Case Reference No. CC-597-09

The patient is a 71-year-old woman with a history of sudden, recurrent lower gastrointestinal bleeding requiring multiple blood transfusions on her current admission. Two colonoscopies and a scintigraphic bleeding scan failed to demonstrate an etiology for the hemorrhage. Notably, two bleeding episodes occurred within hours of heparinization during cardiac catheterizations. Neither episode was massive or life-threatening. At the time of referral there was no active bleeding. We chose to perform a "provocative" heparin challenge mesenteric arteriogram to search for the bleeding site.

Two hours before the arteriogram, a 5000-unit bolus of heparin was administered, followed by a 1,000 unit/hour IV drip. An active lower gastrointestinal bleed started approximately 30 minutes before the scheduled time of the arteriogram.

The IMA arteriogram was normal. The SMA arteriogram demonstrated active extravasation of contrast material in the region of the cecum, indicating active gastrointestinal hemorrhage; its angiographic appearance was nonspecific. The heparin was stopped.

 

 

Fig. 1. SMA arteriogram shows early extravasation in the cecal region.

Fig. 2. A later phase image shows further, more distinct, bleeding in the cecal region (arrow).

The bleeding ceased, and the patient remained clinically stable. The next day the patient underwent a right hemicolectomy. Curiously, pathological examination of the cecum failed to demonstrate a bleeding site.

Questions

1) We found two articles about the use of pharmacoangiography in the diagnosis of lower gastrointestinal hemorrhage:

Rosch J, et al. Pharmacoangiography in the diagnosis of recurrent massive lower gastrointestinal bleeding. Radiology 1982; 145(3):615­619.

Koval G, et al. Aggressive angiographic diagnosis in acute lower gastrointestinal hemorrhage. Dig Dis Sci 1987; 32(3):248­253.

Is anyone familiar with any more recent publications addressing this issue?
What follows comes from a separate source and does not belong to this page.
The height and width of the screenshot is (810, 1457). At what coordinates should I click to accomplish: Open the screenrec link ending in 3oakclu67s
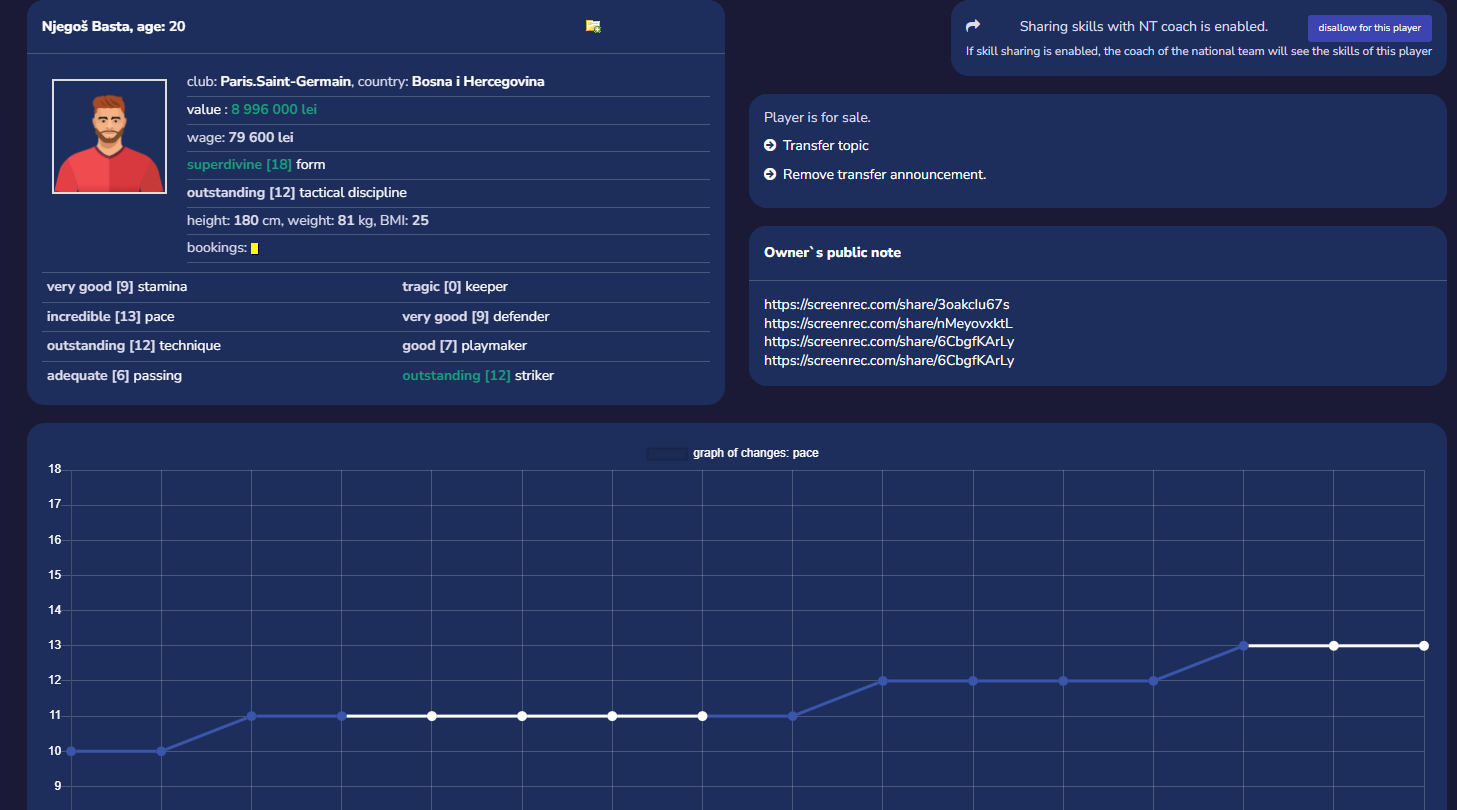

2) Does anyone have much experience using heparin challenges to angiographically provoke recurrent occult GI bleeding in order to diagnose it angiographically? If so, what is your technique and what are some of the technical issues involved? Is surgical emergency back-up always arranged? What doses of heparin are used, etc.?

3) Has anyone had experience with other "provocative" pharmacoangiographic methods such as systemic and/or subselective mesenteric administration of vasodilators and/or fibrinolytic agents (urokinase or tPA)?